Description of the task:
Continue the passage about Johnson's 1964 no-hit loss to the Cincinnati Reds, picking up right after its final quoted line.

On April 23, 1964, in his third start of the season, Johnson took the mound for the Houston Colt .45’s against one of his former teams, the Cincinnati Reds. He was nearly flawless that day, but not entirely. With one out in the top of the ninth, the game scoreless and the Reds yet to get a hit, Johnson fielded a bunt by Pete Rose but threw the ball away, allowing Rose to reach second base. A groundout moved Rose to third and with two outs, an error by second baseman Nellie Fox allowed Rose to score.


Johnson got the final out and, after the Colt .45’s failed to score in the bottom of the inning, became the first pitcher in MLB history to lose despite throwing a complete-game, nine-inning no-hitter. He remains the only pitcher to ever do it.

"I pitched the game of my life and still lost," Johnson would say after the game. "A hell of a way to get into the record books."

Entries provided:
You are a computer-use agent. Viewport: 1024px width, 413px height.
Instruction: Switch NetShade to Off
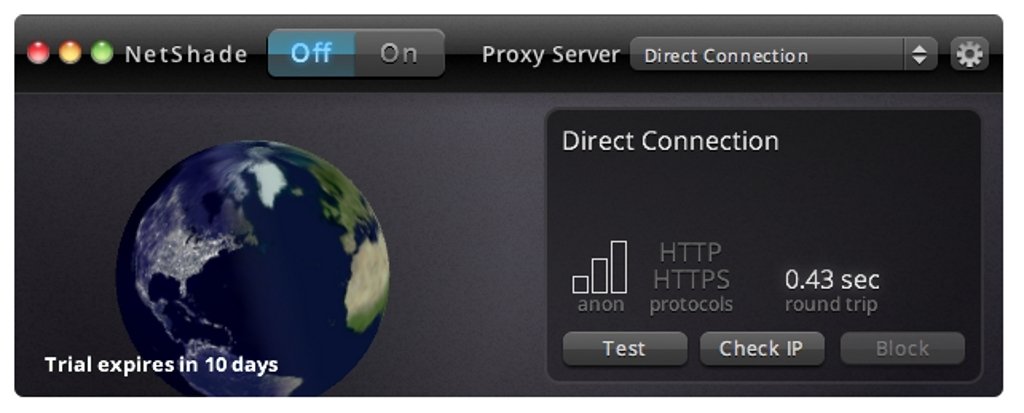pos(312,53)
--
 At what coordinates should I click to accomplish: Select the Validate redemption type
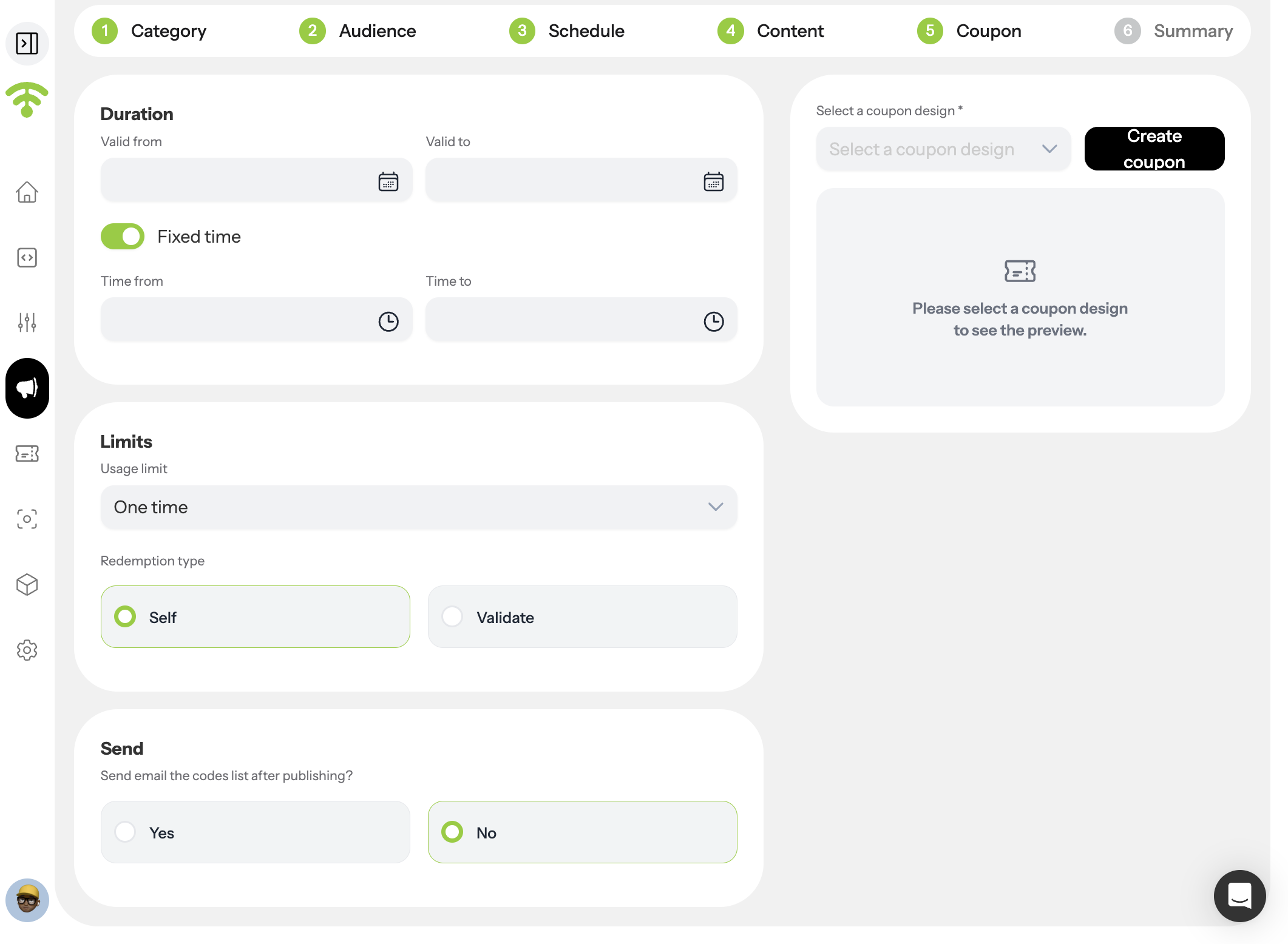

Answer below:
Johnson pitched in the majors from 1958 to 1970, playing for seven different teams and compiling a 91-106 career record. His career high in wins came the season after the infamous no-no, when he won 16 games in 1965 for Houston and the Milwaukee Braves. While Johnson bounced around throughout his career, his trade from Houston to Milwaukee was the only time in his career he was traded from one major-league club to another.

In all, Johnson played for the Kansas City A’s, Cincinnati, Houston, the Milwaukee/Atlanta Braves, the Yankees, the Cubs and Montreal.

He is reportedly survived by his wife Lynn, three children, six grandchildren and five great-grandchildren.